-- Opening Marker --

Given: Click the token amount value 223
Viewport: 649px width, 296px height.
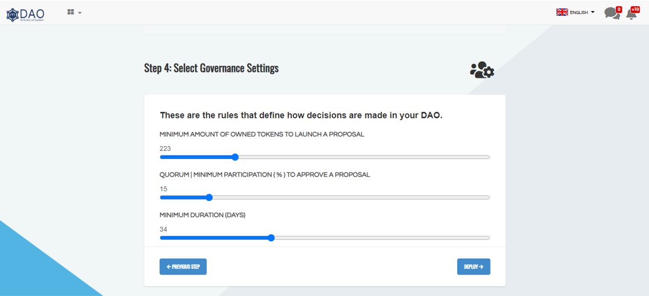Looking at the screenshot, I should pos(165,149).
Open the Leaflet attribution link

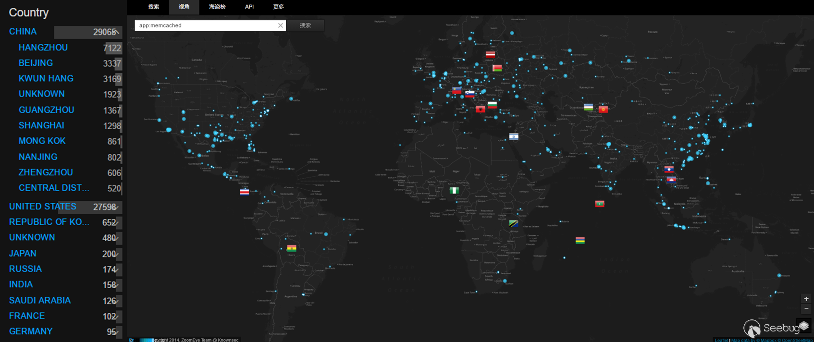coord(721,340)
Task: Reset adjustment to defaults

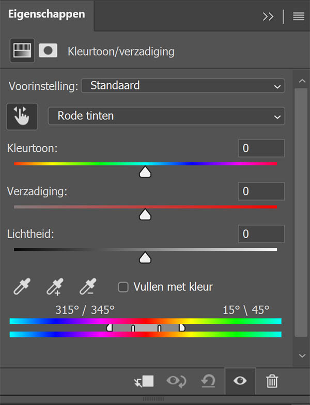Action: tap(208, 381)
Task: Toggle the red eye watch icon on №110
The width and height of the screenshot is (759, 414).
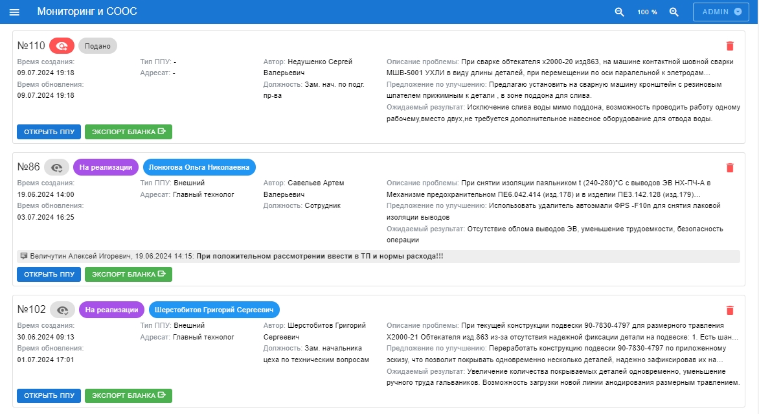Action: (62, 46)
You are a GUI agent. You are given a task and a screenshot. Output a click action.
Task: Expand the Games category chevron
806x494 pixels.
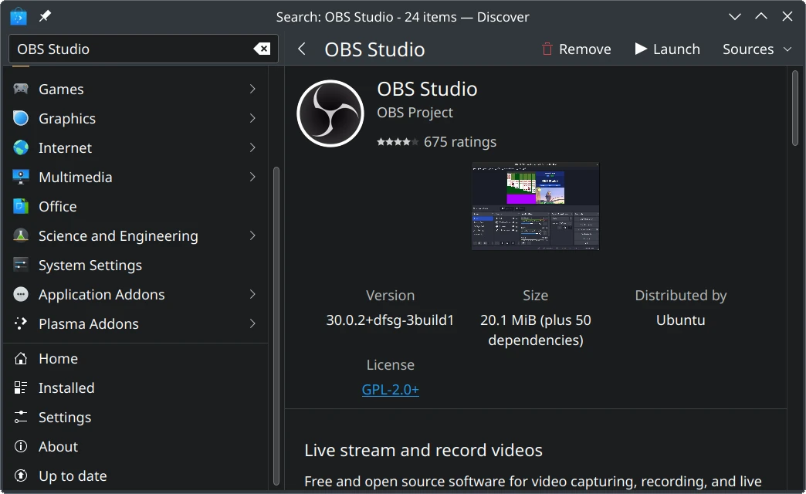(252, 89)
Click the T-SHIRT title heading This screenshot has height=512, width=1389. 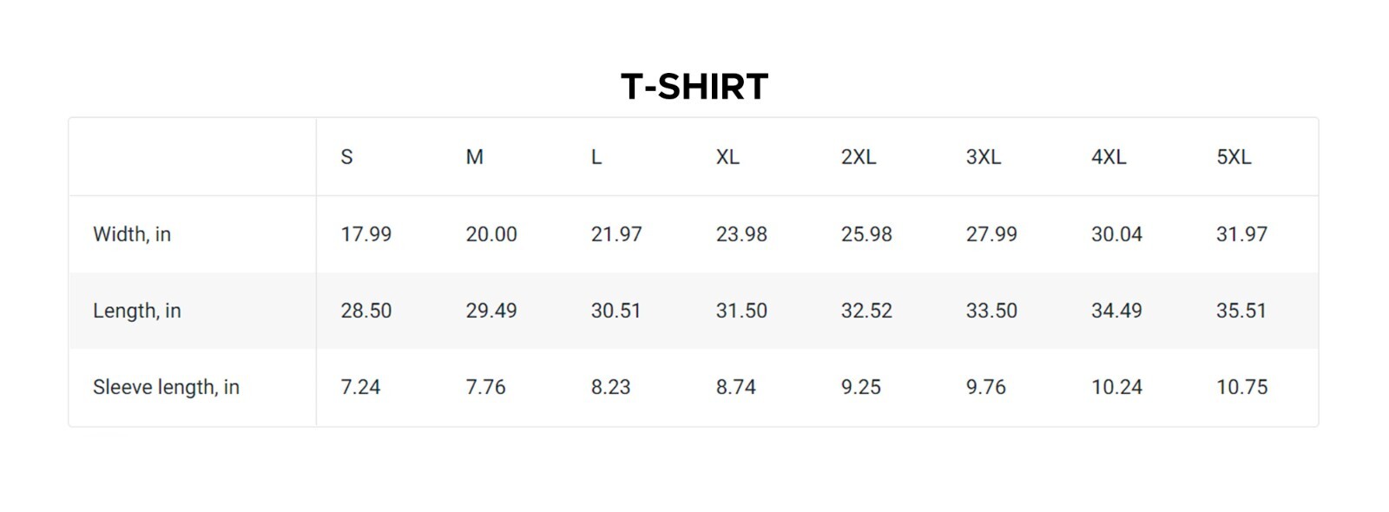(695, 86)
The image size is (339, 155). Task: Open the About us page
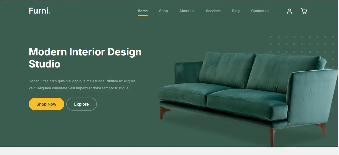[187, 11]
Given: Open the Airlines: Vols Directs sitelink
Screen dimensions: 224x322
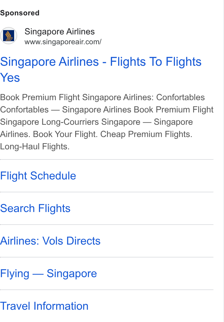Looking at the screenshot, I should coord(50,241).

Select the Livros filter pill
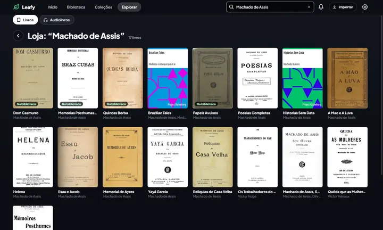[26, 20]
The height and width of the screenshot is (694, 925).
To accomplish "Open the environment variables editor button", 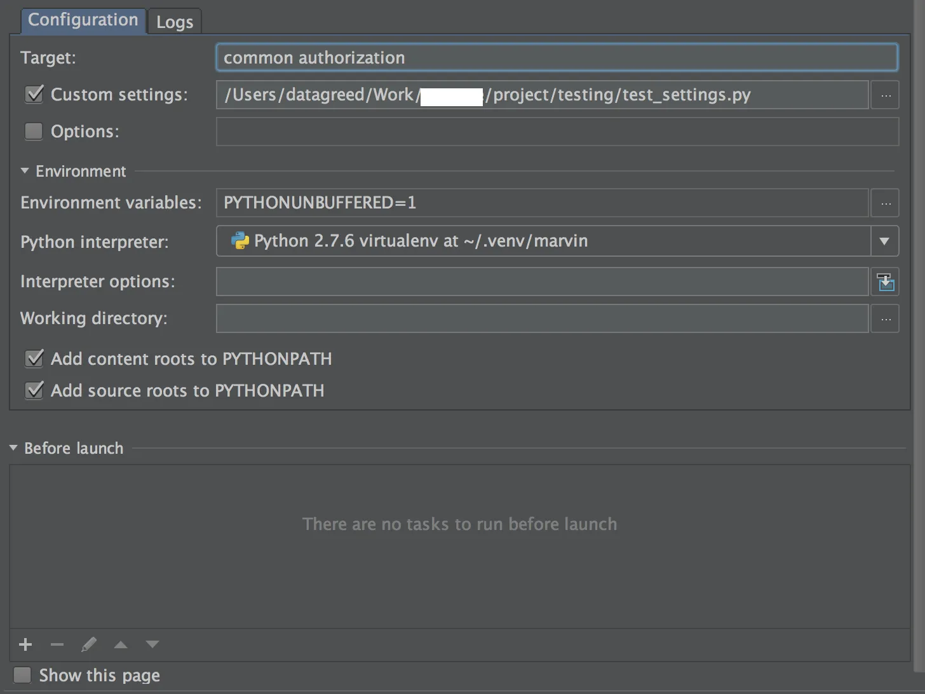I will [x=886, y=203].
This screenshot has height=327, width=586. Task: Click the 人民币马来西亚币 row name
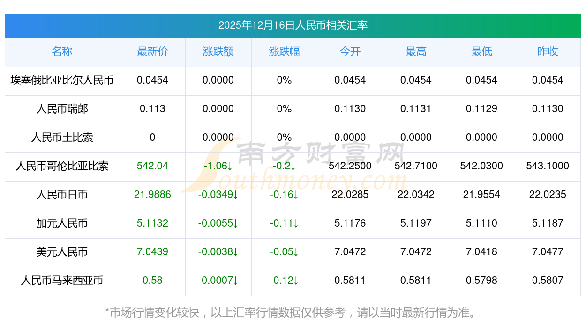coord(62,281)
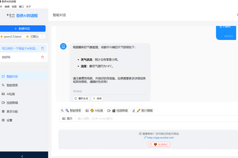Click the 图片 upload button beside the input

[67, 119]
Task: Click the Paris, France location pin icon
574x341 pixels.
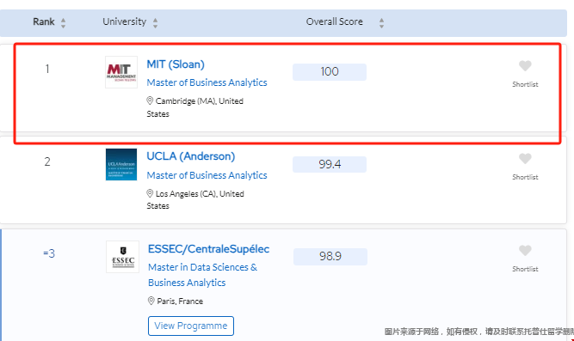Action: click(x=151, y=301)
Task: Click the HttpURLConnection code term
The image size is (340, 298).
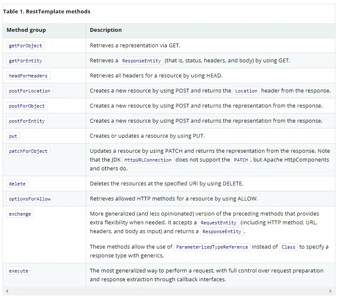Action: point(148,160)
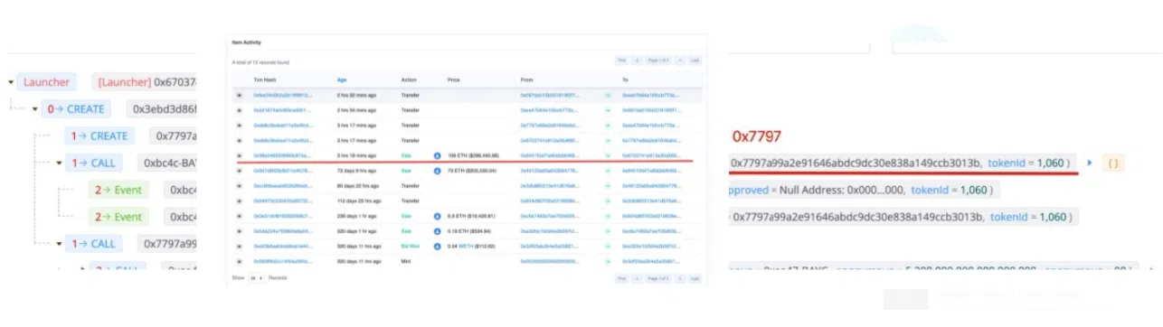Open the Show records count dropdown
The width and height of the screenshot is (1163, 327).
pyautogui.click(x=256, y=278)
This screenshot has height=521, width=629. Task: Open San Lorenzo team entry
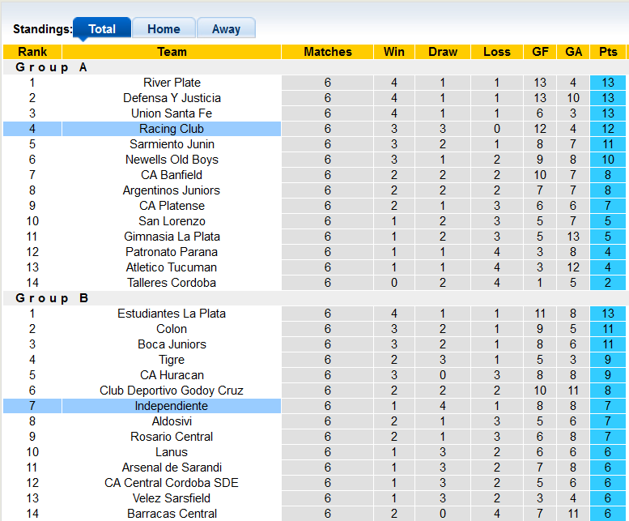point(172,221)
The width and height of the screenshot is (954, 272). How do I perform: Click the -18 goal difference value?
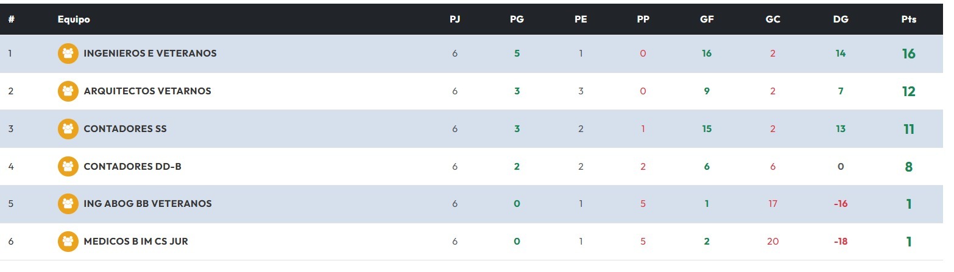coord(841,242)
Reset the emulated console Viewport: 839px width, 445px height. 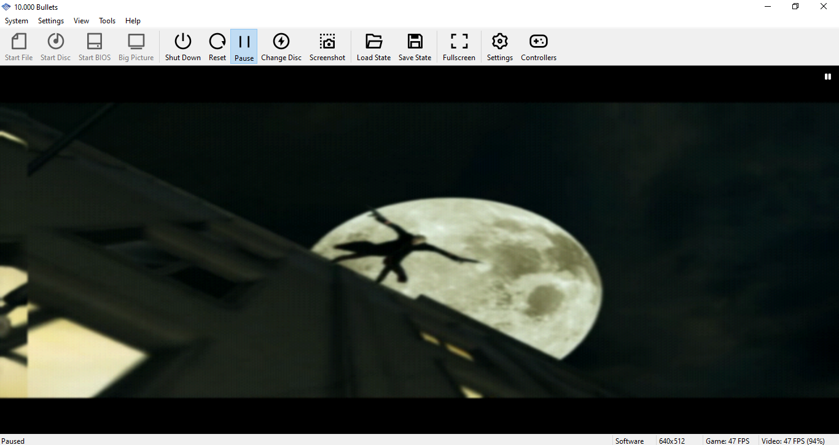[217, 47]
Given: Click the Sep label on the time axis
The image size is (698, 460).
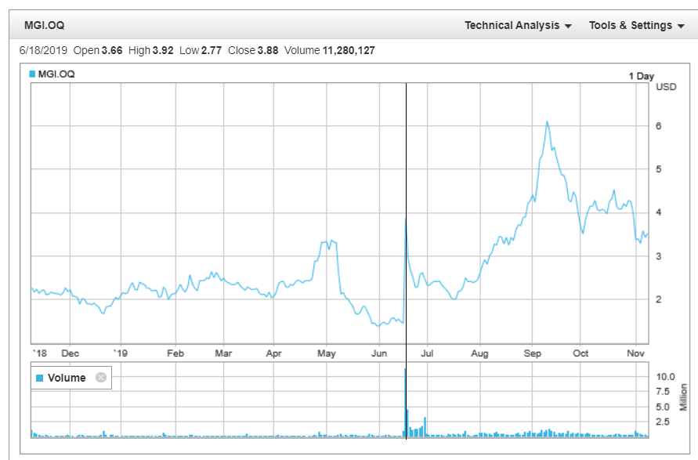Looking at the screenshot, I should (x=533, y=353).
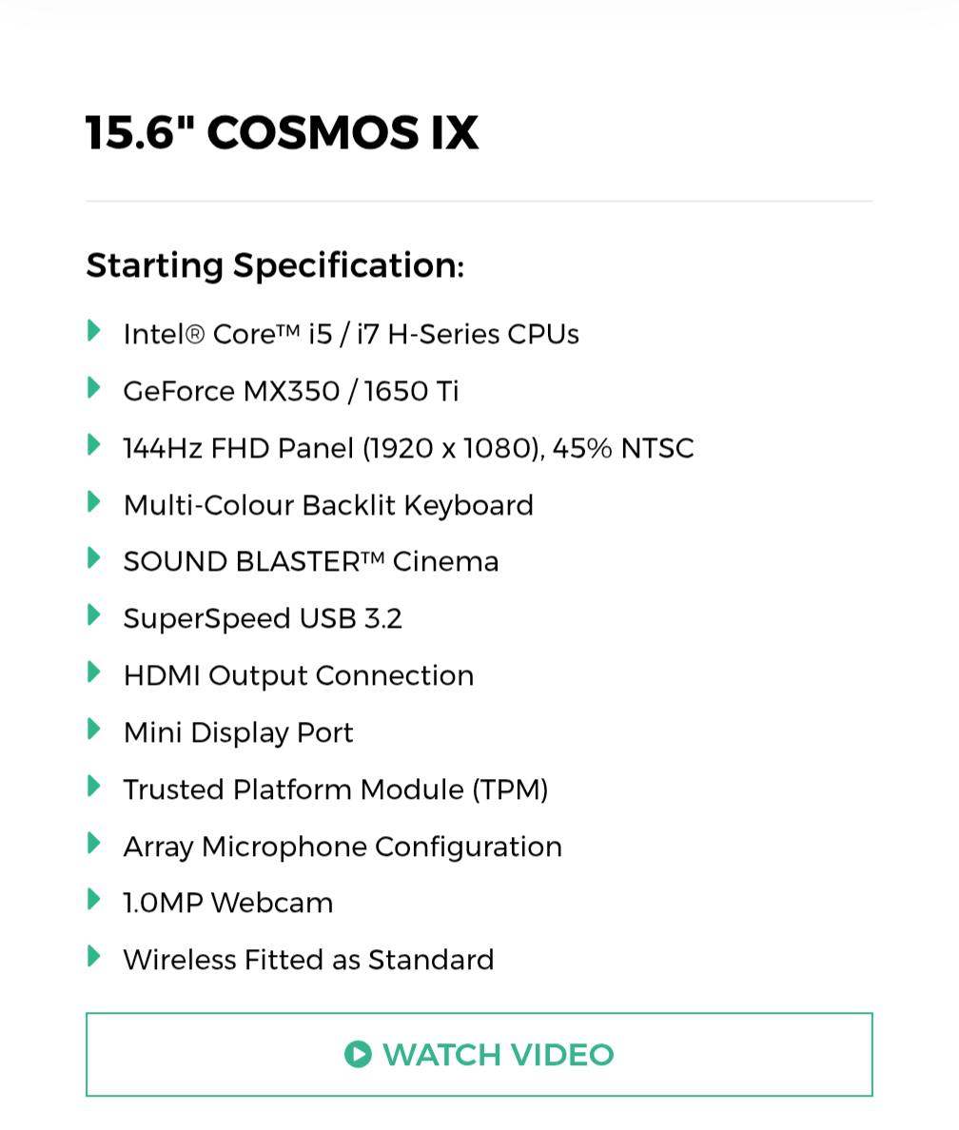Click the arrow bullet beside Mini Display Port
The height and width of the screenshot is (1130, 959).
[x=94, y=729]
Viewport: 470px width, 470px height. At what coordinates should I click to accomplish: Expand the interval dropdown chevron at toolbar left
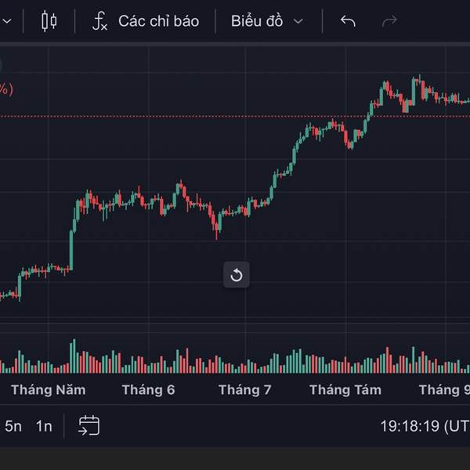(x=5, y=21)
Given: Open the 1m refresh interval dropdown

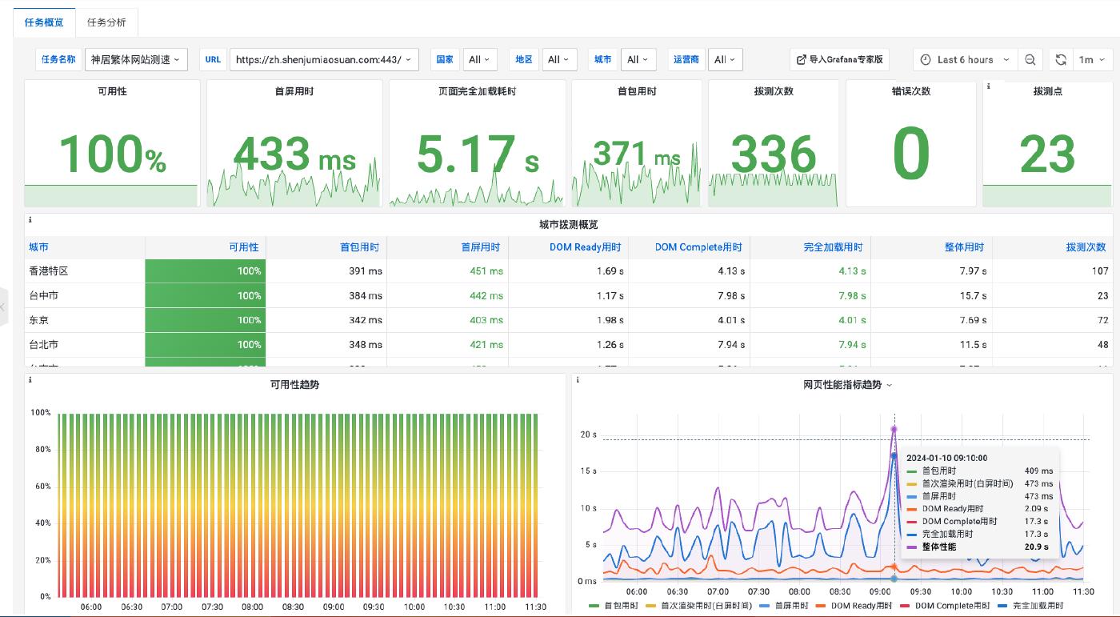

-- Closing Marker --

**Assignment:** Please go over the data above and copy each line with "icon" in it.

**Answer:**
Task: Toggle the red eye watch icon on №110
Task: Click the Paris, France location pin icon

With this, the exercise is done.